--- start of SUPPLIED ENTRIES ---

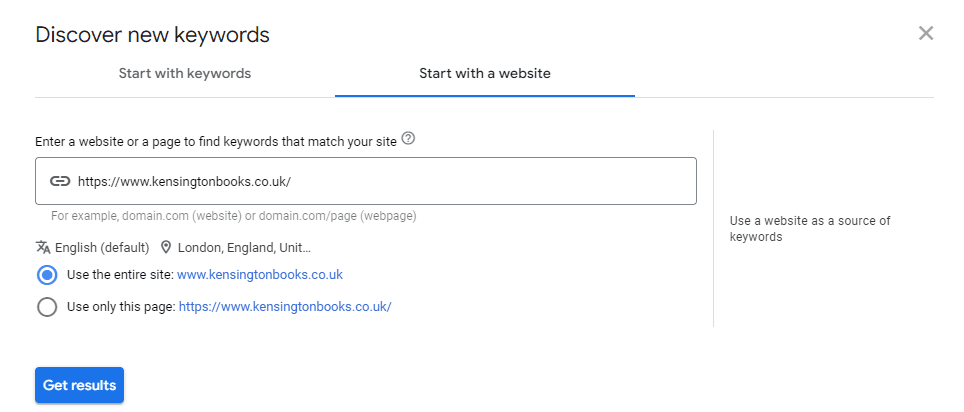The height and width of the screenshot is (412, 964).
Task: Click the Use a website as source text
Action: 810,229
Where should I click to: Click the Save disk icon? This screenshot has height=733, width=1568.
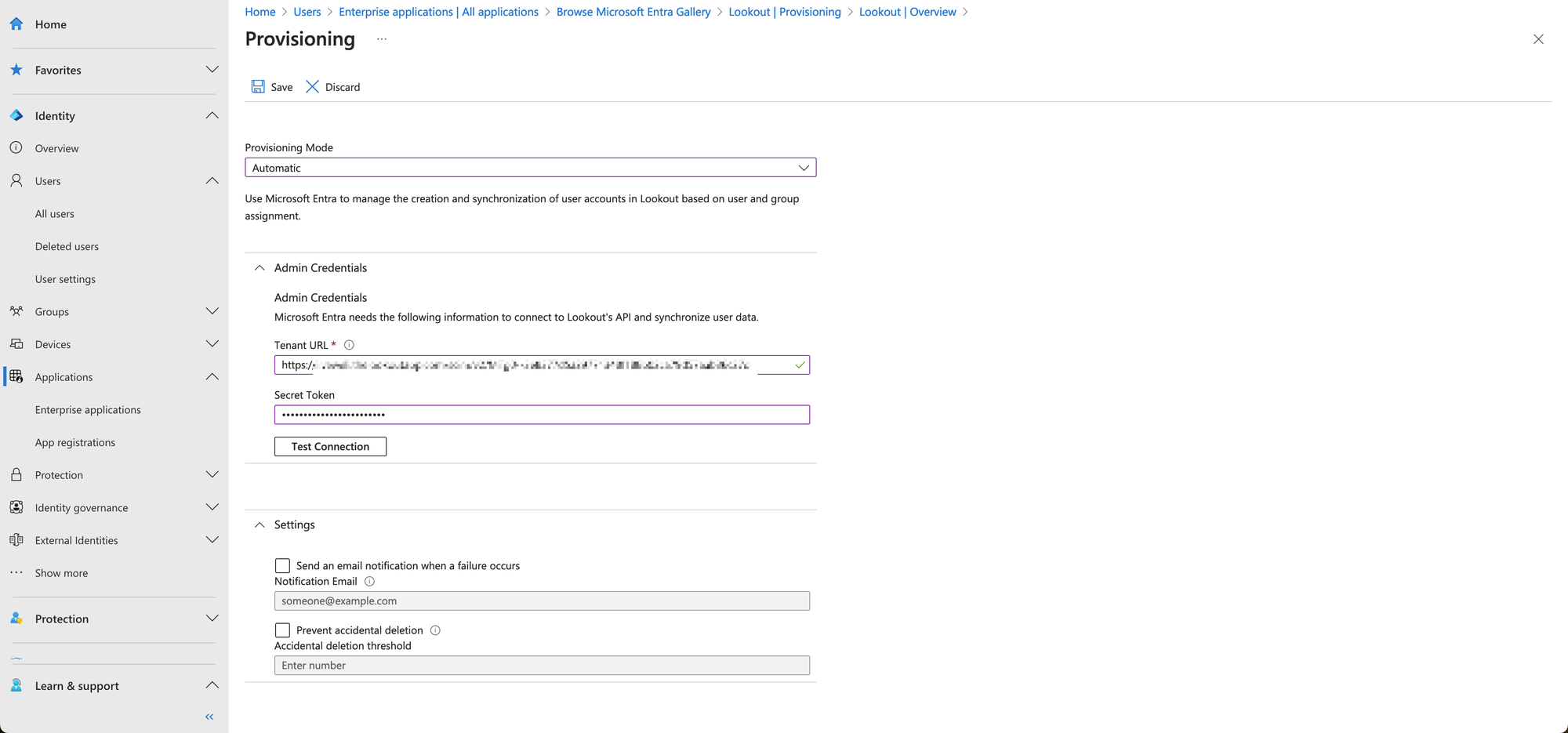[x=258, y=87]
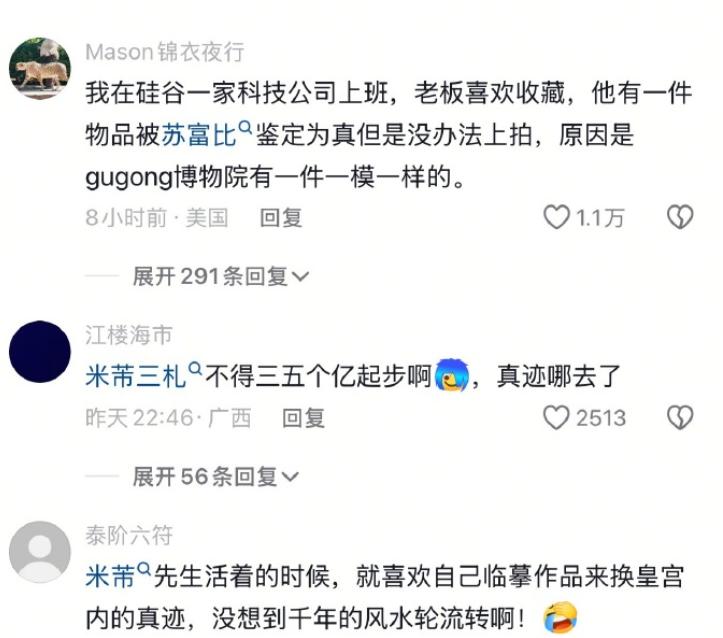This screenshot has height=638, width=723.
Task: Click the chevron next to 展开291条回复
Action: click(x=300, y=277)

--- end of SUPPLIED ENTRIES ---

#### WORK INSTRUCTIONS:
Copy every line of the records above word for word, leaving out the pictures.

#### TASK OUTPUT:
The height and width of the screenshot is (412, 964).
Task: Click the Use a website as source text
Action: 810,229
Where should I click to: Click the Save disk icon? This screenshot has height=733, width=1568.
[x=258, y=87]
This screenshot has height=638, width=723.
Task: Click the chevron next to 展开291条回复
Action: click(x=300, y=277)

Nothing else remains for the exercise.